• Data taken from a collection:
□ □ □

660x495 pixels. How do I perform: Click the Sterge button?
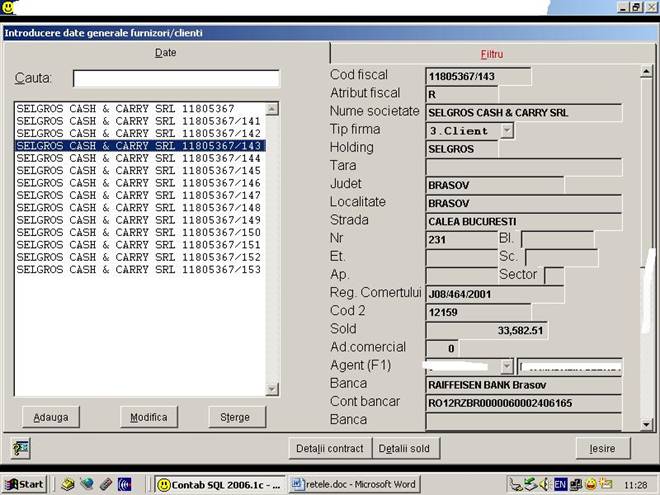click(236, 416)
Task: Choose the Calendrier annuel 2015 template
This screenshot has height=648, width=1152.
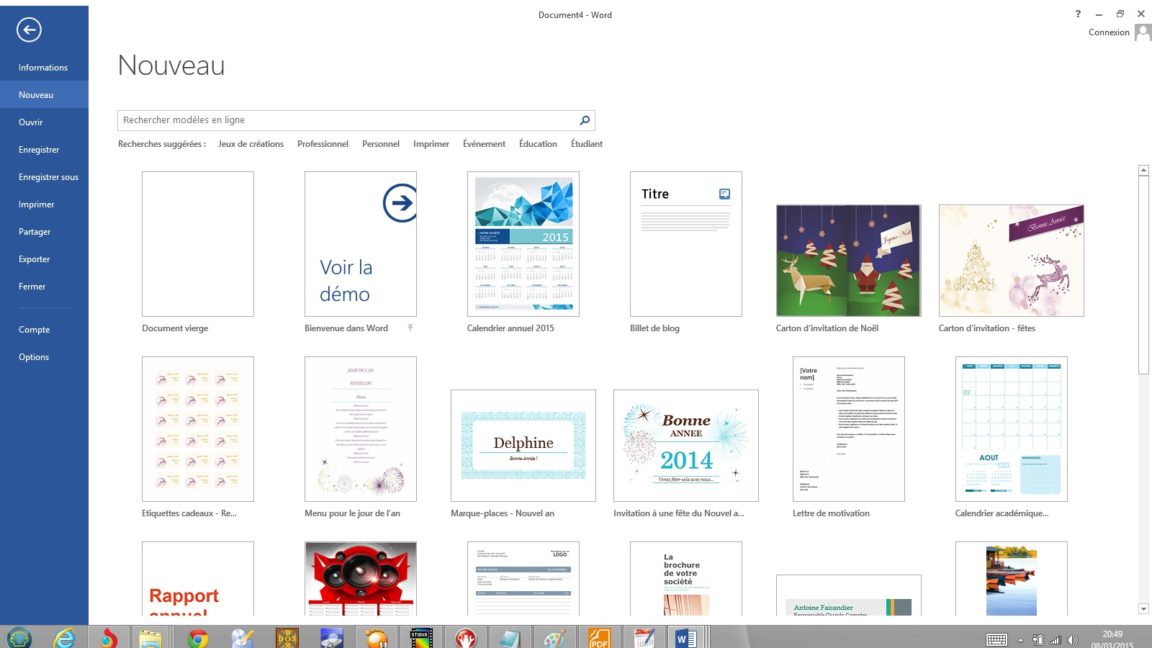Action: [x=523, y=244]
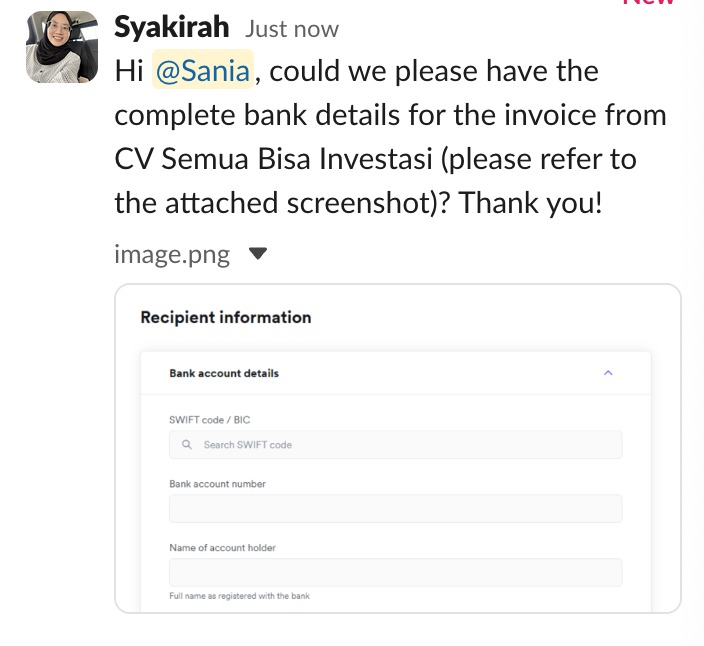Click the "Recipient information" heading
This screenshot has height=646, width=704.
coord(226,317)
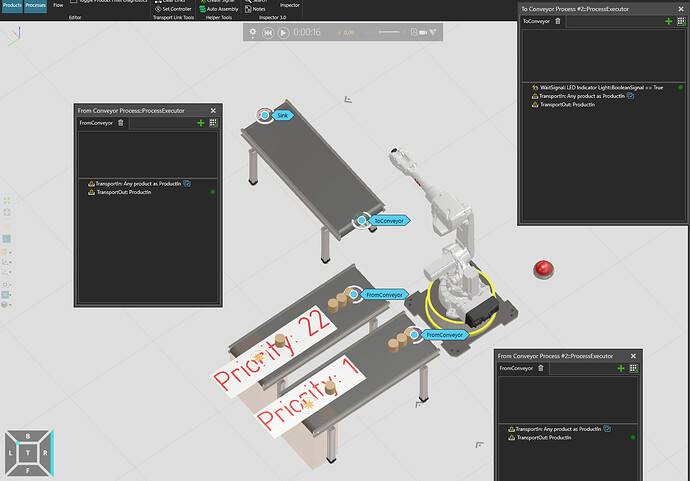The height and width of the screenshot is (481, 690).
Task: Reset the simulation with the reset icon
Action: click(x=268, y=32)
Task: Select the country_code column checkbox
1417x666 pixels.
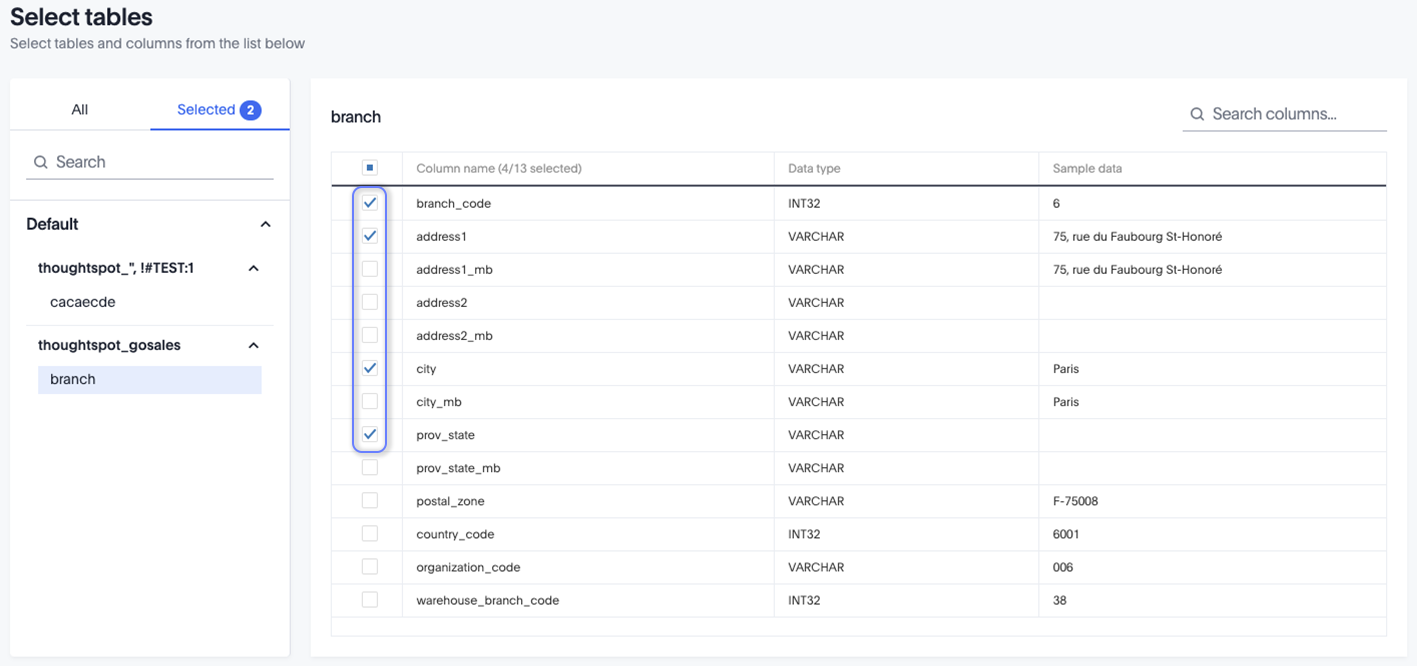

□ □ □

• Directions:
Reproduce every line of the material above word for word, omitting the pictures.

• Solution to the problem:
660x495 pixels. How do I perform: Click the Sterge button?
click(236, 416)
Task: Choose the Calendrier annuel 2015 template
This screenshot has height=648, width=1152.
Action: [x=523, y=244]
Click the "Recipient information" heading
This screenshot has height=646, width=704.
coord(226,317)
The height and width of the screenshot is (481, 690).
Task: Reset the simulation with the reset icon
Action: click(x=268, y=32)
Task: Select the country_code column checkbox
1417x666 pixels.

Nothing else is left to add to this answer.